> **WORK REQUIRED**:
Without the pictures, set down the records below word for word.

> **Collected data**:
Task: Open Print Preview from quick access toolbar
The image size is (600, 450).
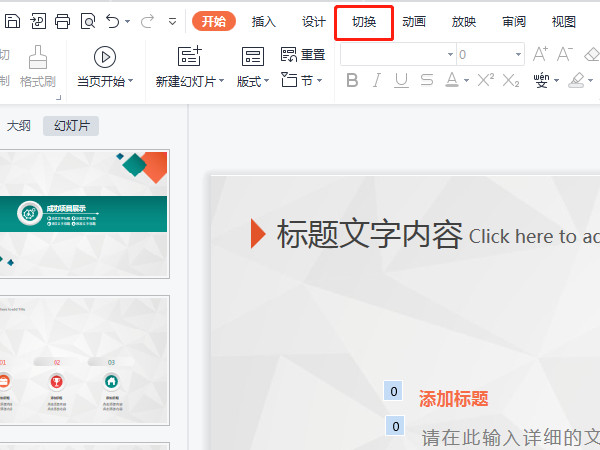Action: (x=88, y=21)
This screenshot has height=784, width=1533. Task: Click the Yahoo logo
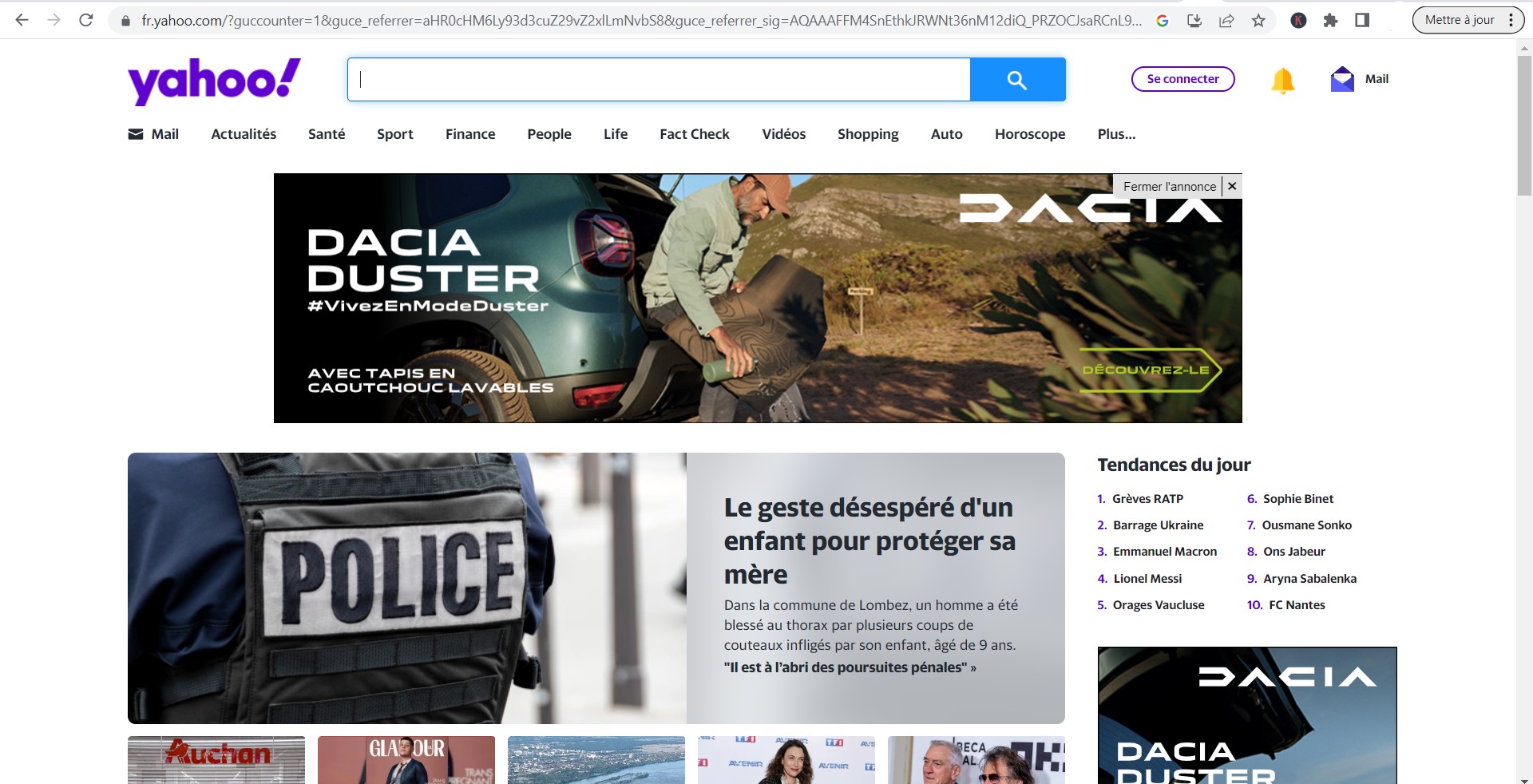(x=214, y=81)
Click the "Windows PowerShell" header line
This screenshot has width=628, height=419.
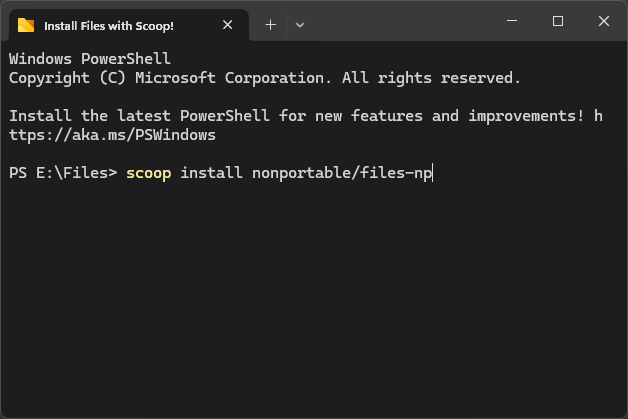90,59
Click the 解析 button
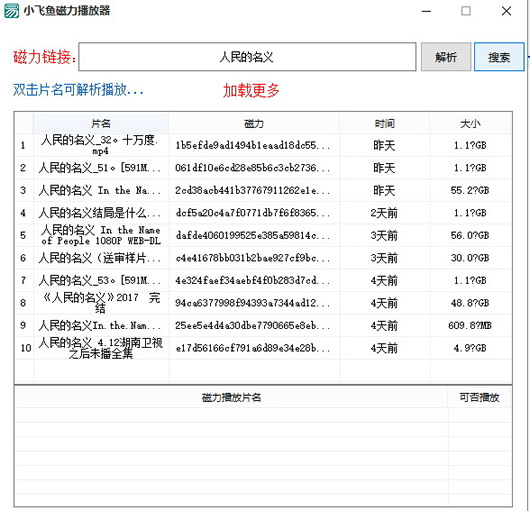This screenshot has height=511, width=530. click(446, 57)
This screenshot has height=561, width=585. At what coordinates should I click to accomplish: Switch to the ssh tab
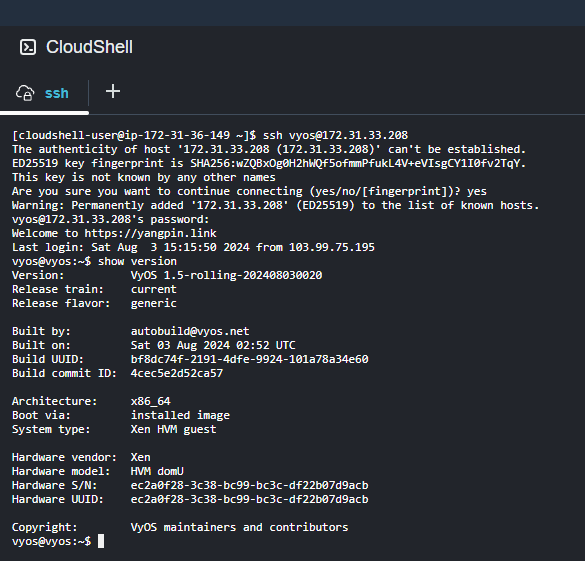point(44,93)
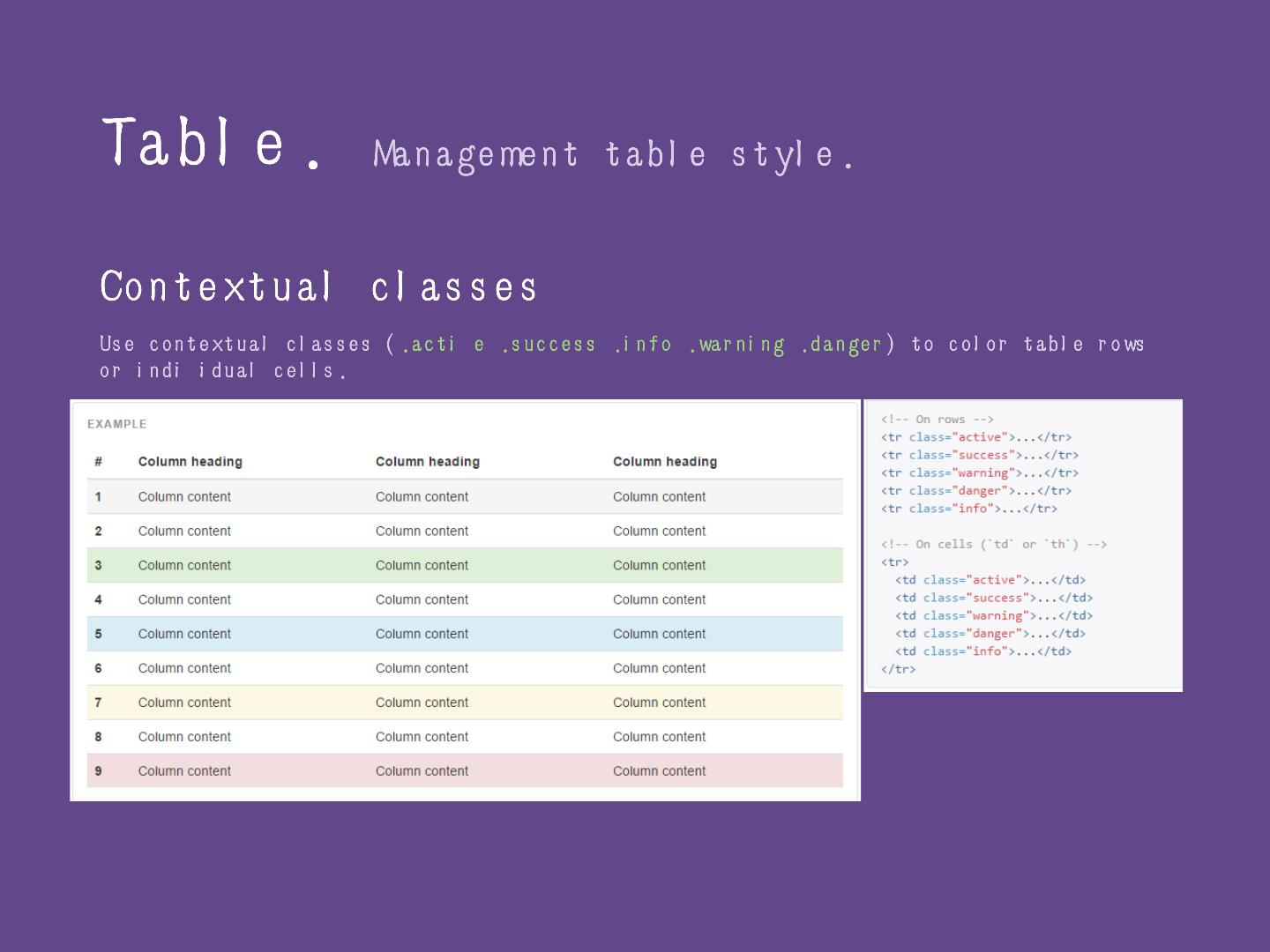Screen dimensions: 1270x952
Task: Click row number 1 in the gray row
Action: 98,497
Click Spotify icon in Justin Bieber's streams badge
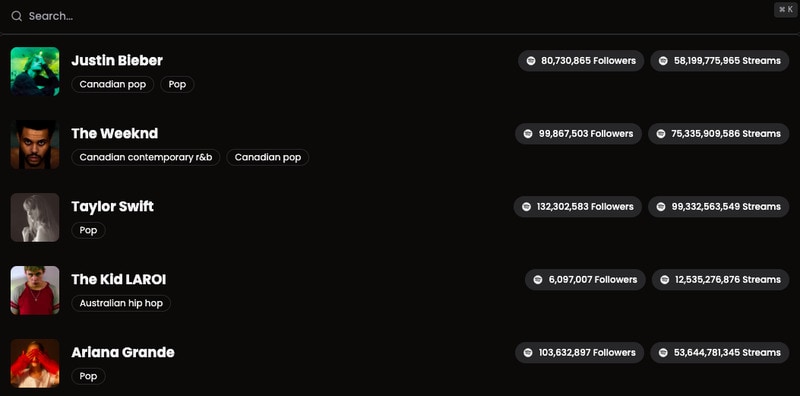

> **REPLY**:
Task: Open Print Preview from quick access toolbar
The image size is (600, 450).
Action: (x=88, y=21)
This screenshot has height=784, width=1533. Task: Click the Yahoo logo
(x=214, y=81)
Click the "Windows PowerShell" header line
This screenshot has width=628, height=419.
90,59
Click the 解析 button
This screenshot has height=511, width=530. click(446, 57)
This screenshot has height=561, width=585. At what coordinates should I click to accomplish: Switch to the ssh tab
point(44,93)
Screen dimensions: 1270x952
Task: Click row number 1 in the gray row
Action: 98,497
Click Spotify icon in Justin Bieber's streams badge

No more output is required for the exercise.